Twin defenses of Guantanamo Bay today in The New York Times and The Wall Street Journal make the case against closing this delightful vacation spot. The enthusiasm on display here is a bit odd given that the White House itself insists it considers the prison’s closure a priority. (Of course, in politics, everything is a priority.)
Both essays question-beggingly describe the 375 detainees still being held at Guantanamo as “enemy combatants.” But, of course, the whole point of insisting on trials for these prisoners is to determine whether that’s the case. What we do know is that lots of people with no connection to terror or the Taliban got swept up in Afghanistan and that insiders have characterized the hearing process as a slipshod affair rigged in favor of holding prisoners on extremely thin evidence.
As for the splendid accommodations, well, before you get on Travelocity to plan your next vacation to this little slice of heaven, take a gander at the report Amnesty International released back in April. It’s worth reading in full, but here’s the upshot:
Amnesty International believes that the conditions described in Camps 5 and 6 and Camp Echo, particularly when applied long-term or indefinitely, constitute cruel, inhuman or degrading treatment in violation of the above standards. This conclusion is based on the isolation and prolonged cellular confinement; the conditions inside the cells including the enclosed environment and lack of any view to the outside; the lack of access to natural light and fresh air, particularly in Camp 6; the constant and allegedly intrusive observation; the paucity of possessions or equipment available to detainees; and the absence of social or external stimuli or almost any form of activity, together with minimal contact with the outside world.
Competition is stiff, but the most mind-blowingly disingenuous argument offered by the Gitmo apologists may be this passage:
Critics liken Guantánamo Bay to Soviet gulags, but reality does not match their hyperbole. The supporters of David Hicks, the detainee popularly known as the “Australian Taliban,” asserted that Mr. Hicks was mistreated and wasting away. But at his March trial, where he pleaded guilty to providing material support to a terrorist organization, he and his defense team stipulated he was treated properly. Mr. Hicks even thanked service members, and as one Australian newspaper columnist noted, he appeared in court “looking fat, healthy and tanned, and cracking jokes.”

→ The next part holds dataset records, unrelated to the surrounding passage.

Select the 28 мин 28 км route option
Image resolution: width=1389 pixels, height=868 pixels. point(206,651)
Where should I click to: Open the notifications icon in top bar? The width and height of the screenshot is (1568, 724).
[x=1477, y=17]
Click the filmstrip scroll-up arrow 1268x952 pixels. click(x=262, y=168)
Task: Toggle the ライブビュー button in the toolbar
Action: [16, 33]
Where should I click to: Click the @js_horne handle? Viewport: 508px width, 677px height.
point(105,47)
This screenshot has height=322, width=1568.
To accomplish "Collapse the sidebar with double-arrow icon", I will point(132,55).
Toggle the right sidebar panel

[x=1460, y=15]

Yes, well, he “stipulated” he was treated properly because that was a condition of the plea agreement that allowed him to return to Australia to serve just nine additional months on a charge of providing material support for terrorism. Under the circumstances, the stipulation is essentially meaningless. If anything, given that Hicks himself apparently believed he would have been convicted on the available evidence had he gone to trial, it should be telling that the government was willing to offer such a light sentence in exchange for Hicks’ silence. And perhaps equally telling that Gitmo’s defenders, appropriately enough, have to fall back on statements given under duress to make their case.